BigDND: Big Dynamic Network Data

Erik Demaine (MIT) & MohammadTaghi Hajiaghayi (UMD)

Networks are everywhere, and there is an increasing amount of data about networks viewed as graphs: nodes and edges/connections. But this data typically ignores a third key component of networks: time. This repository provides free, big datasets for real-world networks viewed as a dynamic (multi)graph, with two types of temporal data:

  1. A timeseries of instantaneous edge events, such as messages sent between people. Many such events can occur between the same pair of nodes.
  2. Timestamped edge insertions and edge deletions, such as friending and defriending in a social network. Generally only one such edge can exist at any specific time, but the same edge can be added and deleted multiple times.
Our hope is that these datasets will promote new research into the dynamics of complex networks, improving our understanding of their behavior, and helping the community to experimentally evaluate their big-data algorithms: approximation, fixed-parameter, external-memory, streaming, and network-analysis algorithms.

Help us:

DBLP Data

News: Ranking of CS departments based on the number of DBLP papers in theoretical computer science has just been released.
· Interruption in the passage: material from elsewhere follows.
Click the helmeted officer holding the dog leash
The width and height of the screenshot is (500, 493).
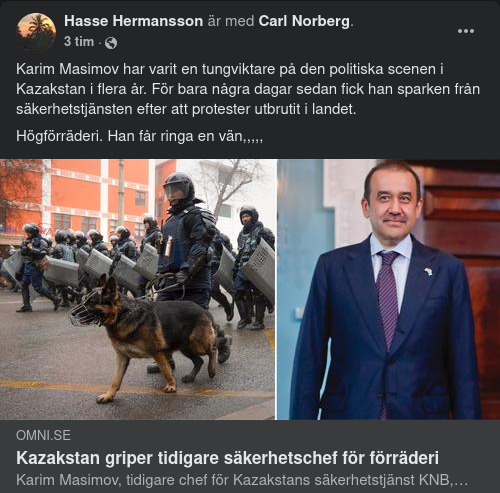(187, 240)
A similar ranking for other areas of CS and a general CS ranking is coming in the future.

The computer science bibliography DBLP offers its entire dataset of bibliography entries in XML format under the Open Data Commons Attribution License (ODC-BY 1.0). The data is updated daily, and includes years with each publication, making for timeseries data. As of October 2014, it consists of 4,215,613 papers and 9,086,030 edges between papers and authors.
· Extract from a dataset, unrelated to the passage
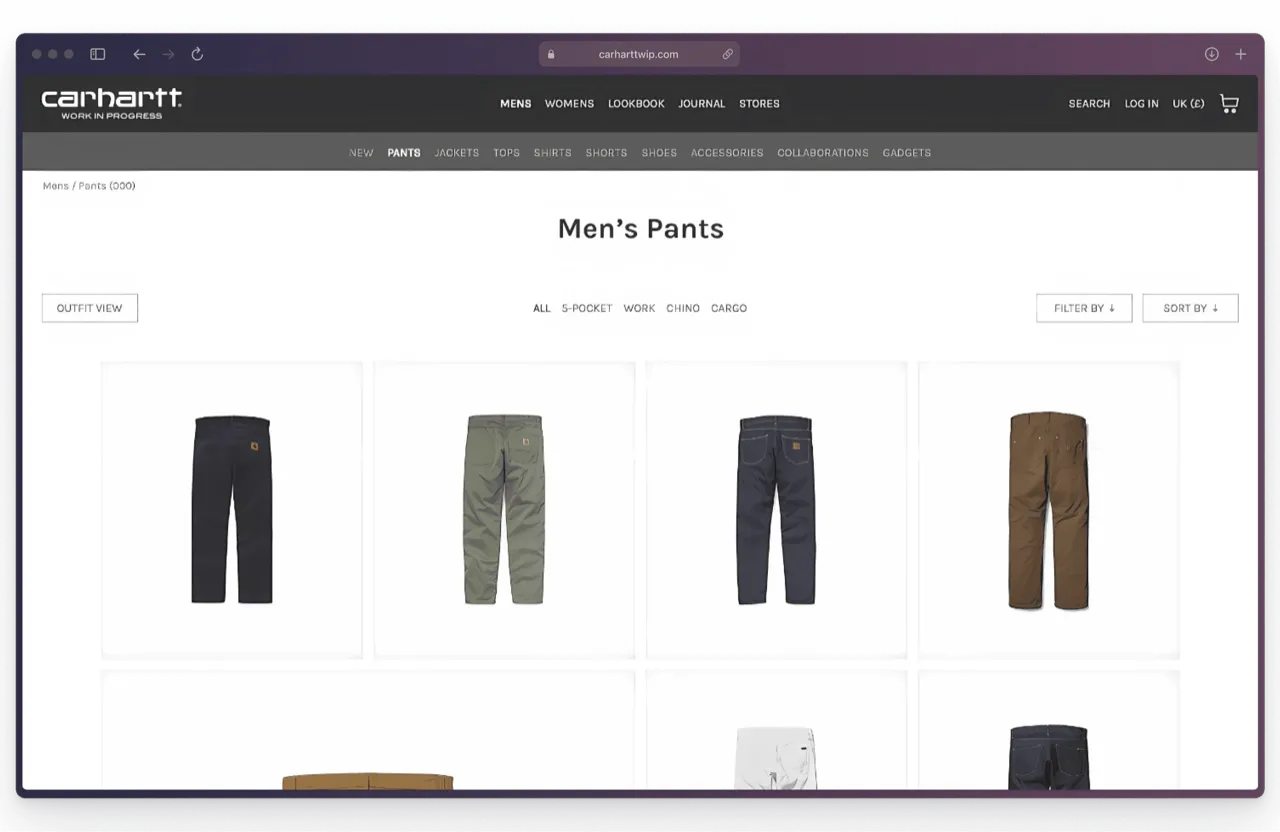Screen dimensions: 1280x832
Task: Open the SORT BY dropdown
Action: click(x=1190, y=308)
We have developed free software to compute timestamped graph data for this DBLP data.

Social Network Data from MPI-SS

The Max Planck Institute for Software Systems has gathered several large dynamic network datasets in a variety of social networks. This data is publicly available by emailing Alan Mislove at amislove (at) mpi-sws (dot) org.

Google+ Social Network Data with Node Attributes

UC Berkeley has published four snapshots taken at four times of the same subset of the Google+ social network. Thus each object has a coarse notion of timestamp, between 1 and 4. The network starts with 4,693,129 nodes and 47,130,325 edges, and grows to 28,942,911 nodes and 462,994,069 edges. Nodes additionally have optional attributes of employer, school, major and places lived.

Twitter Data

The Max Planck Institute for Software Systems has gathered Twitter data encompassing 54,981,152 user accounts, 1,963,263,821 follow links (based on a snapshot in August 2009, no timestamps), and 1,755,925,520 timestamped tweets. This data is publicly available by emailing twitter-contact (at) mpi-sws.org.

Paper Citation Data

In these networks, nodes represent papers/publications and directed edges represent citations.

HUGE: Brain Connectome Data

Johns Hopkins University's Open Connectome Project has gathered a huge amount of brain network/connectome data. All data is available for download.

HUGE: Web Graph Data

University of Mannheim has gathered a Web Hyperlink Graph based on the Common Crawl 2012 web corpus, featuring 3,500,000,000 webpages and 128,000,000,000 hyperlinks. All data is available for download.

Codes

We have provided two codes for measuring quantitative properties of graphs. These algorithms are specifically designed to run on large graphs.
  1. matching.cpp approximates the size of the largest matching of a graph based on the work of Esfandiari et al.
  2. dense.cpp approximates the size of the densest subgraph of a graph based on the work of Esfandiari et al.

Related Sites

For more datasets, check out SNAP and Kaggle.

About Us

We have been designing graph algorithms for our whole lives, and collaborating together since 2001 with over 60 joint publications. Erik Demaine is a MacArthur Fellow, Sloan Fellow, Guggenheim Fellow, Presburger Award recipient, and Polyá Lecturer; he has published over 400 papers with over 450 co-authors, has given over 300 plenary and invited talks around the world, and writes open-source software. MohammadTaghi Hajiaghayi is the Jack and Rita G. Minker Professor, NSF CAREER recipient, ONR Young Investigator recipient, Google Faculty Research Award (twice); he has published over 250 papers with over 215 co-authors, has given over 70 invited talks around the world, has over 13 granted or filed patents, and runs the Predictaa platform.